Я менее всего хочу глумиться над этими принципами, но хочу только сказать, что в суровой обстановке Гражданской войны они не всегда бывают безопасны. Этого никак, к сожалению, не могли понять все те, кто требовал от генерала Деникина введения конституционных гарантий и поносил Добровольческую армию за ее жестокое отношение к населению. Конечно, ненужная жестокость не может быть оправдана даже и на войне, но раз втягиваешься в войну, нельзя избегать и жестокости. Наши подозрительные находки не побудили нас применить к населению ряд репрессий, но если бы мы их применили, то, может быть, избежали бы и ненужных жертв. Мы выставили усиленную ночную охрану, особенно в сторону открытых каменоломен и Аджимушкая, и тем, в сущности, ограничились.
Первая ночь прошла спокойно. На следующий день наша молодежь энергично обследовала каменоломню. Галерей оказалось очень много, и их всех нельзя было пройти до конца. Так и не установлено было, куда ведут и где кончаются подземные ходы. Среди дня в деревню приезжали какие-то люди с морской рыбой, мужчина и женщина. Женщина показалась нам уж очень интеллигентной для торговки, поговорили о том, что ее следовало бы арестовать, но так и не арестовали. Вечером того дня я стал в дозор в первую смену, невдалеке от входов в каменоломню. Я лежал на небольшом курганчике, возвышающемся на берегу оврага, и входы в каменоломню были прямо напротив меня на другом берегу. Стоявший со мной подчаском татарин-солдат, видно, крепко хотел спать. Прикорнув на земле, он неустанно начинал похрапывать, сначала мягко, потом все сильнее и сильнее настоящим богатырским храпом.
— Измаил, не спи, — будил его я.
— Ны как нэт, спать, ныкак нэвозможно, — получал я ответ, и через несколько мгновений снова раздавался его богатырский храп.
Наша смена была в полночь, и время тянулось бесконечно долго. Вероятно, было уже около полуночи, когда сбоку от меня на краю деревни сильно залаяли собаки. Вскоре после того мне начало казаться, что в овраге кто-то ходит, я явственно слышал шум шагов и падение срывавшихся с крутизны камней. Если ночью прилечь низко к земле и смотреть вдаль, легче бывает рассмотреть очертания лежащих впереди предметов, но, сколько я ни прилегал и ни всматривался в темноту, впереди ничего не было видно. Наконец, шум шагов стал слышаться слишком явственно. Взошел косой рог месяца на ущерб, и при его тусклом свете мне казалось, что невдалеке от входа в каменоломню на дне оврага двигаются какие-то тени. Я разбудил Измаила. Спросонья сначала он ничего не мог понять, но потом его острый взгляд сразу уловил присутствие людей.

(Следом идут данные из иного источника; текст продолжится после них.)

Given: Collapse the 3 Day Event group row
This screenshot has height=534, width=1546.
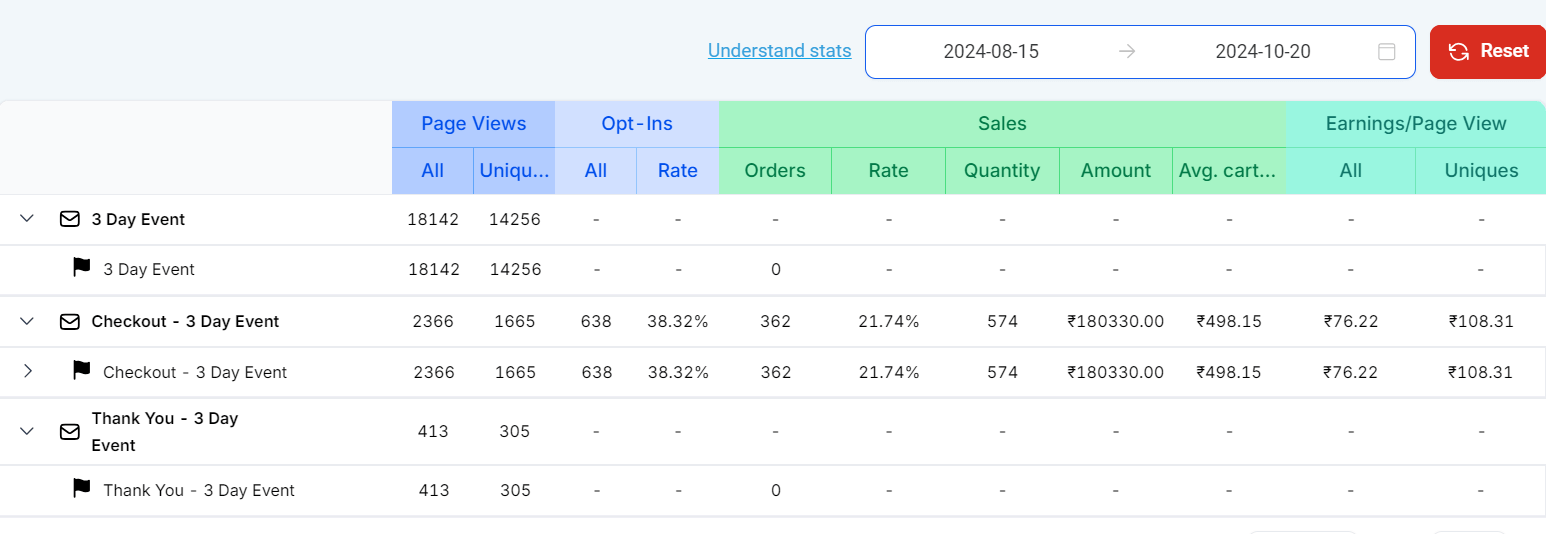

— Так точно, ходыт, — прошептал он, — вона ходыт.
И стал целиться из своей винтовки. Мы получили приказание стрелять без опроса и предупреждения. Я нервно ждал выстрела, а выстрел все не шел. Ну, ну, скорей стреляй, думал я. И все то же молчание. Наконец он грохнул с неожиданной силой, раскатился по оврагу и отозвался несколько раз где-то сзади нас. И тотчас же в овраге мелькнуло несколько огоньков, а за ними раздалась характерная трескотня стреляющих винтовок.